Pissed off and misguided people have been burning books for thousands of years. At Smithsonian, Lorraine Boissoneault provides “A Brief History of Book Burning from the earliest examples on record through the Nazis (above) all the way to, um, the present day. Holy shit, did I really just type that? From Smithsonian:
In 213 B.C., Chinese emperor Qin Shi Huang (more widely remembered for his terracotta army in Xian) ordered a bonfire of books as a way of consolidating power in his new empire. According to historian Lois Mai Chan, “His basic objective was not so much to wipe out these schools of thought completely as to place them under governmental control.” Books of poetry, philosophy and history were specifically targeted, so that the new emperor couldn’t be compared to more virtuous or successful rulers of the past. Although the exact amount of information lost is unknown, Chan writes that the history genre suffered the greatest loss.
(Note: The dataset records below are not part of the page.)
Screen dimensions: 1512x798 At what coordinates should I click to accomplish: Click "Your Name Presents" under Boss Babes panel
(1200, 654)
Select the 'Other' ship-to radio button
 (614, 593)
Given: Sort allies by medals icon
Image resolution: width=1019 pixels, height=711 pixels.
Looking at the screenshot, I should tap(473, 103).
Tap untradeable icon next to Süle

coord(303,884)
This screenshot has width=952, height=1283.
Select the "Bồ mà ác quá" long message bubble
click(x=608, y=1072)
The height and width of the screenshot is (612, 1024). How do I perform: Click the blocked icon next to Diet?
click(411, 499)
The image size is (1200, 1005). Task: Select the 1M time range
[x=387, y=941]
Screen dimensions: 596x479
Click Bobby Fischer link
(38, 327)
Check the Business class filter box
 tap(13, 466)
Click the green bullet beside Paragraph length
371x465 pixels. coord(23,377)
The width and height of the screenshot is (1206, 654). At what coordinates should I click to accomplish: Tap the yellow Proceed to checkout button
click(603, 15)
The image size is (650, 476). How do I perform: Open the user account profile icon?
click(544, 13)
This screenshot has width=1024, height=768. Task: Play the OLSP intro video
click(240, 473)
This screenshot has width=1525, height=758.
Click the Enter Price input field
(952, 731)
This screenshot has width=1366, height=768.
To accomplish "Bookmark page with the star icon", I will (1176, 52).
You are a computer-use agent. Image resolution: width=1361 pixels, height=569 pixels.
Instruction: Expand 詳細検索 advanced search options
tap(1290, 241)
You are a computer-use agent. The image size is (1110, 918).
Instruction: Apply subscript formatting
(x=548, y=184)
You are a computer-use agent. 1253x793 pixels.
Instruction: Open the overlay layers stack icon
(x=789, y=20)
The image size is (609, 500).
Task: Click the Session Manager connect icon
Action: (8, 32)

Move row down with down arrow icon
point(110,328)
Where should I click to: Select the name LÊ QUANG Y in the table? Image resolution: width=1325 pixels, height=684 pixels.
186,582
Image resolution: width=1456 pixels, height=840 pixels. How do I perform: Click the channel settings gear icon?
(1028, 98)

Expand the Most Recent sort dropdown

Qin was only one in a long line of ancient rulers who felt threatened enough by the ideas expressed in written form to advocate arson. In Livy’s History of Rome, finished in the 1st century A.D., he describes past rulers who ordered books containing the predictions of oracles and details about celebrations like the Bacchanalia be outlawed and burned to prevent disorder and the spread of foreign customs; philosophers Giordano Bruno and Jan Hus both took positions counter to the Catholic church, the former for his work on Copernican cosmology, the latter for attacking church practices like indulgences. Scholar Hans J. Hillerbrand writes that the executioner charged with killing heretics like Bruno and Hus was often the same person who put flame to their books.